--- Provided records ---
_ _ _ _

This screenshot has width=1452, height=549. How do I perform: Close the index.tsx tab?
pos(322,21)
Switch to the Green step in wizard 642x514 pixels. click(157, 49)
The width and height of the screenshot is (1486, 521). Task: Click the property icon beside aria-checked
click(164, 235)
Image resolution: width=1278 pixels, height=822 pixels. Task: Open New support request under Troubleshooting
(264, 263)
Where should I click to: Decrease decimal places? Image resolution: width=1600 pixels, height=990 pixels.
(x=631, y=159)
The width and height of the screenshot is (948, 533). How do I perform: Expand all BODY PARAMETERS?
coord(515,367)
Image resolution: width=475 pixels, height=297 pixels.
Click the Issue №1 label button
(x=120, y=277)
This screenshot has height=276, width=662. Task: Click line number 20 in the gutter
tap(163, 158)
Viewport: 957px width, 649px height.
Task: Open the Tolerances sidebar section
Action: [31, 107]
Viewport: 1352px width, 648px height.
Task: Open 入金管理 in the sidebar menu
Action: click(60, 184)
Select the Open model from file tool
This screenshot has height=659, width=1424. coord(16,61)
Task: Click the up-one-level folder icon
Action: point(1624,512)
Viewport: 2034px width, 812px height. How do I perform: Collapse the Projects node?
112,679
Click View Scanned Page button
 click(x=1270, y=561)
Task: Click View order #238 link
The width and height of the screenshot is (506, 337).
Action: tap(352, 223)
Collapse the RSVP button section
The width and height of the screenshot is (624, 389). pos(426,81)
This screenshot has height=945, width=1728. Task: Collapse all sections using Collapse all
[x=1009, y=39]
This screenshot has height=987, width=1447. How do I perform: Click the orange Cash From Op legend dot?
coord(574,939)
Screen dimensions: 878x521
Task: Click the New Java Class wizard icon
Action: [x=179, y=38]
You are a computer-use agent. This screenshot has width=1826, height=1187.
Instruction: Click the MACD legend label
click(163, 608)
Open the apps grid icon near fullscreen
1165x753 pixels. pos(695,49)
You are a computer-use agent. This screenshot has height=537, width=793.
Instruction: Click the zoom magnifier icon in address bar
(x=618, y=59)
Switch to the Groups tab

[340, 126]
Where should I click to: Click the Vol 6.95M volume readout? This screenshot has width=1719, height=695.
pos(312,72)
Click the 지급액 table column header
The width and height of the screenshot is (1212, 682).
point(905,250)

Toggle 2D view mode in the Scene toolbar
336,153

_ _ _ _

--- Task ---
Where does the word "agent" occur in the records? Return every line that holds it.

--- Answer to this problem ---
You are a computer-use agent. This screenshot has width=1826, height=1187.
You are a computer-use agent. This screenshot has height=537, width=793.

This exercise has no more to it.